The FFT method computes the power spectrum and sums energy within each band:

Apply window function (Hanning, Blackman-Harris) to the time-domain block
Compute FFT → power spectrum |X(k)|²
For each band, sum power spectrum bins where f₁ ≤ f(k) < f₂
Convert summed power to dB: L = 10·log₁₀(Σ|X(k)|²)

This approach provides a rectangular frequency response per band — zero attenuation in-band, infinite attenuation out-of-band. This exceeds IEC 61260-1 tolerance mask requirements at all points, provided FFT resolution is sufficient for the narrowest band.

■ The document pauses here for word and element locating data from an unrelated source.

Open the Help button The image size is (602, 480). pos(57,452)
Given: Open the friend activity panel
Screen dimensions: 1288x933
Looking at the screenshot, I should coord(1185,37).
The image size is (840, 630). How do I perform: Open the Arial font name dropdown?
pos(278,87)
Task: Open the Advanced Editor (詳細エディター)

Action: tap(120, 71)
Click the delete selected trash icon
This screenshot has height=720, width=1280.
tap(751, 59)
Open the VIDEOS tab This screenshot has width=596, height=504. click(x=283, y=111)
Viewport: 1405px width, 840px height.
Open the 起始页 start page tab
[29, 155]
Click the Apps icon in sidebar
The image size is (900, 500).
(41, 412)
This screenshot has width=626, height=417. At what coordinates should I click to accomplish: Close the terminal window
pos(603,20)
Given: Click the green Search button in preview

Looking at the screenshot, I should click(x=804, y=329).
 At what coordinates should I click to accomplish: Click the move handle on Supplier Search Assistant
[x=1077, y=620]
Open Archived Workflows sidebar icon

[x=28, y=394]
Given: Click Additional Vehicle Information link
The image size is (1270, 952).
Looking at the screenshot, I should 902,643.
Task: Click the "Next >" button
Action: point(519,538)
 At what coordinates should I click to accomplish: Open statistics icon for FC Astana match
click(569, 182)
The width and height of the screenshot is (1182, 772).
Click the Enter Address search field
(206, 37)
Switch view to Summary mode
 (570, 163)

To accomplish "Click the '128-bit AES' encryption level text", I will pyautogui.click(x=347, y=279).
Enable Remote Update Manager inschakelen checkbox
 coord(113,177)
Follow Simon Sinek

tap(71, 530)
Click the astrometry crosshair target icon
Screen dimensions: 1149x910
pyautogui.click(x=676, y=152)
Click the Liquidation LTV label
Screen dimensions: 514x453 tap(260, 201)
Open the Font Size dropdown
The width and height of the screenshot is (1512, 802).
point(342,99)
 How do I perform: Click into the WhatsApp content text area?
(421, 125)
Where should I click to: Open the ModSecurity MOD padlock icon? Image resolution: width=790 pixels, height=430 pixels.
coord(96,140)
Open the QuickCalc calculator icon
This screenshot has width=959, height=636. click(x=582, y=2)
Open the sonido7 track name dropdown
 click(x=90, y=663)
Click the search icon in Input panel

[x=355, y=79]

FFT Resolution Requirements

The FFT frequency resolution must be fine enough to accurately define band edges. For the lowest 1/3 octave band (20 Hz, bandwidth ~4.6 Hz), the FFT resolution should be ≤1 Hz, requiring at least 48000 points at 48 kHz (or overlap-add with shorter FFTs). For 1/1 octave analysis, 4096-point FFT at 48 kHz provides 11.7 Hz resolution — adequate for all bands above 31.5 Hz.

Analysis	Min FFT size (48 kHz)	Resolution
1/1 octave (31.5 Hz+)	4096	11.7 Hz
1/3 octave (20 Hz+)	16384	2.9 Hz
1/3 octave (precise)	65536	0.73 Hz

WASM Performance

The SonaVyx Rust DSP engine compiled to WebAssembly processes FFT and octave-band analysis efficiently in the browser. A 4096-point FFT with octave-band summation completes in under 1 ms on modern devices, supporting real-time update rates of 25+ Hz. The WASM module handles both the FFT computation and the band energy summation in a single function call.

Sample Rate Considerations

At 48 kHz sample rate, the Nyquist frequency (24 kHz) limits the maximum analyzable frequency to the 16 kHz octave band or 20 kHz 1/3 octave band. The anti-aliasing filter of the ADC may already attenuate the 16 kHz band. For critical high-frequency measurements, 96 kHz sampling extends the range.

SonaVyx Architecture

The RTA mode uses FFT-based band analysis via the Rust WASM engine. The DSP Worker receives audio blocks, computes the windowed FFT, and returns both the raw spectrum and octave-band levels per IEC 61260-1 centre frequencies. Frequency weighting corrections are applied per IEC 61672-1 integration.